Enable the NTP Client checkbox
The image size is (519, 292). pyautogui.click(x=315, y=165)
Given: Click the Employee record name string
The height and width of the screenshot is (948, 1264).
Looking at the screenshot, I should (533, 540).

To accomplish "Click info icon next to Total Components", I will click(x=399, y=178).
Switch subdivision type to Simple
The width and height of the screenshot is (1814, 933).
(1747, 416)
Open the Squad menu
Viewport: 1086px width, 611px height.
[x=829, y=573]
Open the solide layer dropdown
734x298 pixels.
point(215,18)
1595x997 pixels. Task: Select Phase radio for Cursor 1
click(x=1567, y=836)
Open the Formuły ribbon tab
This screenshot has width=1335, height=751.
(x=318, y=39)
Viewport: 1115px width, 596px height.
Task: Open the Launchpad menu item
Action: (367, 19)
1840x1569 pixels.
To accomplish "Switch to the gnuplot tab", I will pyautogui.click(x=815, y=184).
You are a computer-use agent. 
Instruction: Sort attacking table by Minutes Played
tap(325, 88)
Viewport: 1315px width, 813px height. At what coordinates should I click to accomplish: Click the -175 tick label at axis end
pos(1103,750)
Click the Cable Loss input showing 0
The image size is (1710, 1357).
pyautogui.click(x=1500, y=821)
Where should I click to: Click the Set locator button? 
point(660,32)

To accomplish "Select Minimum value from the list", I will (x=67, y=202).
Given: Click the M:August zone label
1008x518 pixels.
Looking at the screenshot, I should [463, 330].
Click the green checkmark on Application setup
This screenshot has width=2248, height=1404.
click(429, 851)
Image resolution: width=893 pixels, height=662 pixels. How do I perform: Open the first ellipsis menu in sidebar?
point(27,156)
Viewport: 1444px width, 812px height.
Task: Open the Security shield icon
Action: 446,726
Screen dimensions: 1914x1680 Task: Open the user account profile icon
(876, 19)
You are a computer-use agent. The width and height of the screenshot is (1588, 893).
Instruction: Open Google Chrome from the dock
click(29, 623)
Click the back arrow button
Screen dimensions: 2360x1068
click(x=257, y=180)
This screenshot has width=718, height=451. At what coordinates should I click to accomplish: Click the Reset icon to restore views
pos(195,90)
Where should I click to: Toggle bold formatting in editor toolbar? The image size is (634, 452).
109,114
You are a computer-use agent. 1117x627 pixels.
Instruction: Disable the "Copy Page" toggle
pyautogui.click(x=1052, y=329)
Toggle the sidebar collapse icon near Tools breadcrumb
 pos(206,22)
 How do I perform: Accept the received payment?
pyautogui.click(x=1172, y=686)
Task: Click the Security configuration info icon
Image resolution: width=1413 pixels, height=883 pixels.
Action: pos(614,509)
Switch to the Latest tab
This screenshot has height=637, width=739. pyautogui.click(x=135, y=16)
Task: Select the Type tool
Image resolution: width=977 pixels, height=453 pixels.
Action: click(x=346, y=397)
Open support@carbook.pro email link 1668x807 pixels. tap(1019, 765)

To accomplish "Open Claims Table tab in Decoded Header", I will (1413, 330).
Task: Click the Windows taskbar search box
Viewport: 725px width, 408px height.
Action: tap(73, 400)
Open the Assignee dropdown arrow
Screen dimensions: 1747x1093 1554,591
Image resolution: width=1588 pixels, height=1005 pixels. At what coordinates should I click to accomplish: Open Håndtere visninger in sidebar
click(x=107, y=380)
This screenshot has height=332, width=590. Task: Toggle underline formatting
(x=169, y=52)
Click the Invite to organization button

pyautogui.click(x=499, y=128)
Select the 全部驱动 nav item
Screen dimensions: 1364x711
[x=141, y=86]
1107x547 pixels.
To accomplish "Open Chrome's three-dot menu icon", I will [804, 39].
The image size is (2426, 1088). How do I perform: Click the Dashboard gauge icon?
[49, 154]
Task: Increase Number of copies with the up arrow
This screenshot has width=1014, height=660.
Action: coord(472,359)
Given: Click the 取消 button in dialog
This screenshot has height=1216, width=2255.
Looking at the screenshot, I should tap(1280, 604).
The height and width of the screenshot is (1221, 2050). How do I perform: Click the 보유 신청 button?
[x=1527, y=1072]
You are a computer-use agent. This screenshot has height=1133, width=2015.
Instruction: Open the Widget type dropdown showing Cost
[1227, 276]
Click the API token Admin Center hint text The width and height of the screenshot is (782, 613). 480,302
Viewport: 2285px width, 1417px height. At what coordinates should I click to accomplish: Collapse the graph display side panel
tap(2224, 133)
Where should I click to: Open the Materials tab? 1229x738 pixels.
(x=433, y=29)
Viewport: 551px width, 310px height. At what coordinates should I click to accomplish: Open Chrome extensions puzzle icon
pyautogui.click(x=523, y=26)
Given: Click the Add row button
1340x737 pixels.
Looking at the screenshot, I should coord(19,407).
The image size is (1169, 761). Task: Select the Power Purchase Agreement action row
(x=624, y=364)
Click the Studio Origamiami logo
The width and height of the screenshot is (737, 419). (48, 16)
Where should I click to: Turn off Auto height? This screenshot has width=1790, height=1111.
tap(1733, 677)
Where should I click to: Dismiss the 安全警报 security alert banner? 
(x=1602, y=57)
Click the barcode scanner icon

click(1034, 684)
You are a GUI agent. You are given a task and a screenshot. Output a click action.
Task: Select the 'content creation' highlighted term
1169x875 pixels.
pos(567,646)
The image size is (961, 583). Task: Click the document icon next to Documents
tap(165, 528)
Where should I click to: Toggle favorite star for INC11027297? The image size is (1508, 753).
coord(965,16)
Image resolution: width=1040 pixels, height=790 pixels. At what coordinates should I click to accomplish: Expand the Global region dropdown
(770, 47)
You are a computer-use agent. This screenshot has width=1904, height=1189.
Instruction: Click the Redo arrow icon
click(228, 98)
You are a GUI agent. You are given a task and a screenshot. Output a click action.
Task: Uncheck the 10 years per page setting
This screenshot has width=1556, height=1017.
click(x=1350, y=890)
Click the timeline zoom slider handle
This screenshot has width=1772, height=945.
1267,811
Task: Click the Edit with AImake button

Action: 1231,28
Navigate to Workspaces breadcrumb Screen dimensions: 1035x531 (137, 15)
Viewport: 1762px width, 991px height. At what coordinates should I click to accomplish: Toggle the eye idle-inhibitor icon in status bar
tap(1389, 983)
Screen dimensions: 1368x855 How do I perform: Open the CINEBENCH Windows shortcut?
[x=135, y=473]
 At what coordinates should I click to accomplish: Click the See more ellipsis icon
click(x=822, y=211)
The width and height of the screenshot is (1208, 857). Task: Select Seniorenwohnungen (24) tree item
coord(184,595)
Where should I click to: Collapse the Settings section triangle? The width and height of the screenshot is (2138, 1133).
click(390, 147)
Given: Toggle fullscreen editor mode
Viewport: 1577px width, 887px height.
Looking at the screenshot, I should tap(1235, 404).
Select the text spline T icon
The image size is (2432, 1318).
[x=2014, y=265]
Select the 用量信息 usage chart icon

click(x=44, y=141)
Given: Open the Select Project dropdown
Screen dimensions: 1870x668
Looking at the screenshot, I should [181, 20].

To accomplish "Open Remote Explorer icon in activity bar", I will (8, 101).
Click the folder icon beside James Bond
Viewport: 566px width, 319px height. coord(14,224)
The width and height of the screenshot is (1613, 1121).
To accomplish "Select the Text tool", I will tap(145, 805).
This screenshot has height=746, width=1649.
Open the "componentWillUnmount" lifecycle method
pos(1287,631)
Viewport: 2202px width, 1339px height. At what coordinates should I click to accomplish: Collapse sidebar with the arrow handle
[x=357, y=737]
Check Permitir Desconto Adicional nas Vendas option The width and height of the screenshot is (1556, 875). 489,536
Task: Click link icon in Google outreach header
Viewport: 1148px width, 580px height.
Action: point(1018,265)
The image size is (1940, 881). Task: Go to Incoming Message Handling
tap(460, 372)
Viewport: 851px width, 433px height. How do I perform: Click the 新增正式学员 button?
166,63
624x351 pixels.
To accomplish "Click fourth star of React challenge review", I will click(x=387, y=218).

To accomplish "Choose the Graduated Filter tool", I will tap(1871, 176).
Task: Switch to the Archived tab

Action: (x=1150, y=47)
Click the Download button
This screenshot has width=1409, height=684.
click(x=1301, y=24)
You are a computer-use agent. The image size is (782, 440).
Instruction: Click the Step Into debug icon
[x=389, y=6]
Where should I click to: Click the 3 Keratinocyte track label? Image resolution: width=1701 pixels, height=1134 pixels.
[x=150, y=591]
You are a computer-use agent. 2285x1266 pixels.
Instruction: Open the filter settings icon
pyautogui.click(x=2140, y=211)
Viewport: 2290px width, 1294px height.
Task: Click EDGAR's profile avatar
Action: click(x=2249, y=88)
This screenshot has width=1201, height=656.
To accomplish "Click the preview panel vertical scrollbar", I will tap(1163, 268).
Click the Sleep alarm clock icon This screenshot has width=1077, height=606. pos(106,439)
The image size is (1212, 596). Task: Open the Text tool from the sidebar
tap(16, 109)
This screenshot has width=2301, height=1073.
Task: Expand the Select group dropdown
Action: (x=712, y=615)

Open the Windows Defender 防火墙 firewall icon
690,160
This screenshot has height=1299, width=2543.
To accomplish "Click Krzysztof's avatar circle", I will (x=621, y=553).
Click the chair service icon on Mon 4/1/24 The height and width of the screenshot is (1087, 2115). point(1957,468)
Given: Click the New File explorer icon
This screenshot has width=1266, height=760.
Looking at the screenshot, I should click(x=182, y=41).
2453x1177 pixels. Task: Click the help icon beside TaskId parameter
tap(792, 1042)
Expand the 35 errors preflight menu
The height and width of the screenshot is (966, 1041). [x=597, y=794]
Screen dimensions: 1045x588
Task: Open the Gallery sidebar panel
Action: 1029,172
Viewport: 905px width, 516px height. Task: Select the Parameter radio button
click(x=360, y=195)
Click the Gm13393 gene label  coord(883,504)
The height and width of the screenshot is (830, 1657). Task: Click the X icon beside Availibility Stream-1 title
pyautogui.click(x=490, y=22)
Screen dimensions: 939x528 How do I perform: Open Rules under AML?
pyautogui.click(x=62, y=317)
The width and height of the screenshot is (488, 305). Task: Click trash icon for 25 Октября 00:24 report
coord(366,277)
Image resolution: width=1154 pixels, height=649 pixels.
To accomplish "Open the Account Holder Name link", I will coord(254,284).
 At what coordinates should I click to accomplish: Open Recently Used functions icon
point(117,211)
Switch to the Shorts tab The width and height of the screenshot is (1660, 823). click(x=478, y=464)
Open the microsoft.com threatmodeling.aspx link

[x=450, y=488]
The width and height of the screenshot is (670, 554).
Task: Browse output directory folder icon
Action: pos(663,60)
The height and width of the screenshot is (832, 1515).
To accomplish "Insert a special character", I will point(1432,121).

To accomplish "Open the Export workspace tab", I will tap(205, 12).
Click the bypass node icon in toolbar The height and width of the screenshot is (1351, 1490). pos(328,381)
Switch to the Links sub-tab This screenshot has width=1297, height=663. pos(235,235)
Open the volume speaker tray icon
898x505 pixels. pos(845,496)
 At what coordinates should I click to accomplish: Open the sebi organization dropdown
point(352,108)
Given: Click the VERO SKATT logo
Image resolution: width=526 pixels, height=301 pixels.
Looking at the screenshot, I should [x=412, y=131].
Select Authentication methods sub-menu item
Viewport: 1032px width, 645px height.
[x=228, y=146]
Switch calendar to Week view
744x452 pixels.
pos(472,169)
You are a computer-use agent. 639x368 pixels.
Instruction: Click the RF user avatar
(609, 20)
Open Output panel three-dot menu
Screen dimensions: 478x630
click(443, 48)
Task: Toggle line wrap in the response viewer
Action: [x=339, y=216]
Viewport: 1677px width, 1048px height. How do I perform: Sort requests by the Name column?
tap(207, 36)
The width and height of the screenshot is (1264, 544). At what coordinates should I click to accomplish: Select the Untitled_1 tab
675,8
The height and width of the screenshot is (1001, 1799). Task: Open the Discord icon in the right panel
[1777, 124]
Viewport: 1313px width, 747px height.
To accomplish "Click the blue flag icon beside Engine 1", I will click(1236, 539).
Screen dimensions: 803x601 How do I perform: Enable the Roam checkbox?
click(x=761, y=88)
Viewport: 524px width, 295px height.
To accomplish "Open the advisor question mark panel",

+ + + + + + +

Only the lines above starting with the one with "The height and width of the screenshot is (1221, 2050)." and going through the one with "Click the API" are to be copied, word for word and with both ends kept.

The height and width of the screenshot is (1221, 2050). How do I perform: Click the 보유 신청 button?
[x=1527, y=1072]
You are a computer-use agent. This screenshot has height=1133, width=2015.
Instruction: Open the Widget type dropdown showing Cost
[1227, 276]
Click the API token Admin Center hint text The width and height of the screenshot is (782, 613). 480,302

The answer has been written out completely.